◆ TASK DIRECTIONS ◆
Copy out exactly every line from the line containing "Instruction: Click the diamond" until the records below end, inclusive of both boundary lines.

*** DATA UNDER STUDY ***

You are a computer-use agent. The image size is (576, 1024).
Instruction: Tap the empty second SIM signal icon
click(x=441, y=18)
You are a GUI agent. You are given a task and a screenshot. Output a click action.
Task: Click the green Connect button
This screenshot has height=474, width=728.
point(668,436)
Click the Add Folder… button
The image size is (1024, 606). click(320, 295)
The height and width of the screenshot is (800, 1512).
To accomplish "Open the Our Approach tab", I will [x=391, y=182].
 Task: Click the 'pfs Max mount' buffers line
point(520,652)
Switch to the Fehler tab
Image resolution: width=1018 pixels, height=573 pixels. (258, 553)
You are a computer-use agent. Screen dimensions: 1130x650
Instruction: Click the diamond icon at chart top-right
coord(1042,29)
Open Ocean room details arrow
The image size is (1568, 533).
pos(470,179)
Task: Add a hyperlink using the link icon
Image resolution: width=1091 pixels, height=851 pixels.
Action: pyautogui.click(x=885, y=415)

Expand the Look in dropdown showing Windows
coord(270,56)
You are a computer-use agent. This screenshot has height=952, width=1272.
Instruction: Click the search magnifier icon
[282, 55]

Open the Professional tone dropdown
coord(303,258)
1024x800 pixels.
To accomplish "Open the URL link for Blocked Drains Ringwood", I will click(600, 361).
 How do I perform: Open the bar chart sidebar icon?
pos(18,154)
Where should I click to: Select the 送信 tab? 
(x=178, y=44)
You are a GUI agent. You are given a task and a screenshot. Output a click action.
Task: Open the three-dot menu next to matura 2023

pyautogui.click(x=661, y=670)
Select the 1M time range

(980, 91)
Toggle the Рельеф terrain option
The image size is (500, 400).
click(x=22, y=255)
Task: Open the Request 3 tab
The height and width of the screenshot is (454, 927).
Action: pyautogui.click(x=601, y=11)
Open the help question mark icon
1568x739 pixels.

*** End of DATA UNDER STUDY ***

◆ TASK RESPONSE ◆
Instruction: Click the diamond icon at chart top-right
coord(1042,29)
Open Ocean room details arrow
The image size is (1568, 533).
pos(470,179)
Task: Add a hyperlink using the link icon
Image resolution: width=1091 pixels, height=851 pixels.
Action: pyautogui.click(x=885, y=415)

Expand the Look in dropdown showing Windows
coord(270,56)
You are a computer-use agent. This screenshot has height=952, width=1272.
Instruction: Click the search magnifier icon
[282, 55]

Open the Professional tone dropdown
coord(303,258)
1024x800 pixels.
To accomplish "Open the URL link for Blocked Drains Ringwood", I will click(600, 361).
 How do I perform: Open the bar chart sidebar icon?
pos(18,154)
Where should I click to: Select the 送信 tab? 
(x=178, y=44)
You are a GUI agent. You are given a task and a screenshot. Output a click action.
Task: Open the three-dot menu next to matura 2023

pyautogui.click(x=661, y=670)
Select the 1M time range

(980, 91)
Toggle the Рельеф terrain option
The image size is (500, 400).
click(x=22, y=255)
Task: Open the Request 3 tab
The height and width of the screenshot is (454, 927).
Action: pyautogui.click(x=601, y=11)
Open the help question mark icon
1568x739 pixels.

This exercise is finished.